I would guess that most decent JDBC drivers would, indeed, have the Connections and othe objects close() themselves in finalize(). But you can't depend on garbage collection to clean up after you, because you don't know when it will happen. All operating systems place limits on the number of simultaneous network connections you can have open, and on the numbers of other system resources you can consume.

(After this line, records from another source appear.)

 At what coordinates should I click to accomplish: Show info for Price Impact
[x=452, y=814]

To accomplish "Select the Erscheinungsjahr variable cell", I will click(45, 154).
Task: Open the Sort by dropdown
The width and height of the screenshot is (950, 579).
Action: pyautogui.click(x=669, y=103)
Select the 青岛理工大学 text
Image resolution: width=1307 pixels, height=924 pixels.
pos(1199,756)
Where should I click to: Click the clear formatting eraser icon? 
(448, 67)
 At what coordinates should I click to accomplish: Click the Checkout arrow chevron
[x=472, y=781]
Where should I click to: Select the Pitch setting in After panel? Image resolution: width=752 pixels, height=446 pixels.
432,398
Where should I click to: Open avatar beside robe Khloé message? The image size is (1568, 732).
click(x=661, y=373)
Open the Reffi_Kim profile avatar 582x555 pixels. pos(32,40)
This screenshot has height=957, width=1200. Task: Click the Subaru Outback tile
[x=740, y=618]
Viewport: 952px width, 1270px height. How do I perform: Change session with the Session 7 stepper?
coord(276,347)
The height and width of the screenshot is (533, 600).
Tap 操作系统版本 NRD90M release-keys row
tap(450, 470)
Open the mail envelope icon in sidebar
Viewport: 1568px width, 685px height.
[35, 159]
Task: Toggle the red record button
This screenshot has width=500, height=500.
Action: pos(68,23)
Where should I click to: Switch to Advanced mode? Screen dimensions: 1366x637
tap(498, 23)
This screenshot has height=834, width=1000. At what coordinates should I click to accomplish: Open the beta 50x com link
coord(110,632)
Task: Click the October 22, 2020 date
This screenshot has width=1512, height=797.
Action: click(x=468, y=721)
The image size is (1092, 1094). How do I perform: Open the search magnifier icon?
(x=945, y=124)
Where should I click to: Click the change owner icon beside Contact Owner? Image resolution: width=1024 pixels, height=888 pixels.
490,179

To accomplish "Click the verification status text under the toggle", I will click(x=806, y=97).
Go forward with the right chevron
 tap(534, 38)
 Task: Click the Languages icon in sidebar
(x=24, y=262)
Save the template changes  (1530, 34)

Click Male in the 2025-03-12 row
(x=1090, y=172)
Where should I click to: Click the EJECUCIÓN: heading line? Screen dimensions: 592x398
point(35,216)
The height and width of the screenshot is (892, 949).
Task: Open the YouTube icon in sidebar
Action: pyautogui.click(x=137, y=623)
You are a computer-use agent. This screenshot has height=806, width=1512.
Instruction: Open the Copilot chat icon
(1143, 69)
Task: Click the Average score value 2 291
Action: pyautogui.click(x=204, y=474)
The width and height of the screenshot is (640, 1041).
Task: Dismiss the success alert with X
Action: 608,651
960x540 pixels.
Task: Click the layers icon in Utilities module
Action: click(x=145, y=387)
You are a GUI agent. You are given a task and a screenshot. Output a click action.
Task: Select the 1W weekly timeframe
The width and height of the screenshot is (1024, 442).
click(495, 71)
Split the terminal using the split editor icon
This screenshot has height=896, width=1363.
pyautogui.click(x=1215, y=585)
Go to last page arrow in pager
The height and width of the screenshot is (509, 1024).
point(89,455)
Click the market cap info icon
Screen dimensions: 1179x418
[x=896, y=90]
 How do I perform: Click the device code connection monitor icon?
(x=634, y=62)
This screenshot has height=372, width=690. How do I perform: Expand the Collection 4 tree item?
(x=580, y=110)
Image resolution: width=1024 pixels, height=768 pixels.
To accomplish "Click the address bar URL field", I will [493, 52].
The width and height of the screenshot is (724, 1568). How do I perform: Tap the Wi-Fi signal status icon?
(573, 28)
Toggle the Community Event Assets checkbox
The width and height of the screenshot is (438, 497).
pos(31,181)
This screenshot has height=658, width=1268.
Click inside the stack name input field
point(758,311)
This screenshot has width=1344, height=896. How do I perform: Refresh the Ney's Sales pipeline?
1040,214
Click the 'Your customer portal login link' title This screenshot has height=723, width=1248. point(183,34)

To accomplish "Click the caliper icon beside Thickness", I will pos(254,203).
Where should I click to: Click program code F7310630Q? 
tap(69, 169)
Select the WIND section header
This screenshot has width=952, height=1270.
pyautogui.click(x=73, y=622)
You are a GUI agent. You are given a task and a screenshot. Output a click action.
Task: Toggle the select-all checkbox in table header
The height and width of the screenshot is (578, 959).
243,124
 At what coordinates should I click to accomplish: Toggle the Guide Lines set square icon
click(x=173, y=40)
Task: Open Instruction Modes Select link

You could easily open enough Connections, for example, to exhaust all the available network sockets (i.e., database connections) without filling up memory -- so you'd not be able to connect, but the garbage collector wouldn't fire, so none of the old Connections would be closed.
Well, we'll have to regard Oracle 9i JDBC drivers as not decent! They do not have finalizer methods; instead, they perform cleanup routines by using the close() method of the ResultSet and Statement classes.
This is my understanding of what happens. A ResultSet represents a database cursor which indexes a particular row and knows how to get the next one. What is this cursor? It's an area of memory in the database in which the executed SQL string is parsed and the result held. (I'm not sure whether all the data is necessarily held here or maybe pointers to where the data is.) When you close a ResultSet or Statement, this releases the corresponding cursor in the database. So, failure to close can cause two problems: you can suffer serious memory leaks and run out of cursors in the database.
As for Connections: you need to close them or you will probably exhaust the connection pool. If you are not using connection pooling, then closing the Connection will (probably) cause the JDBC driver to close any open Statement objects associated with it, thus releasing the cursor objects on the server side.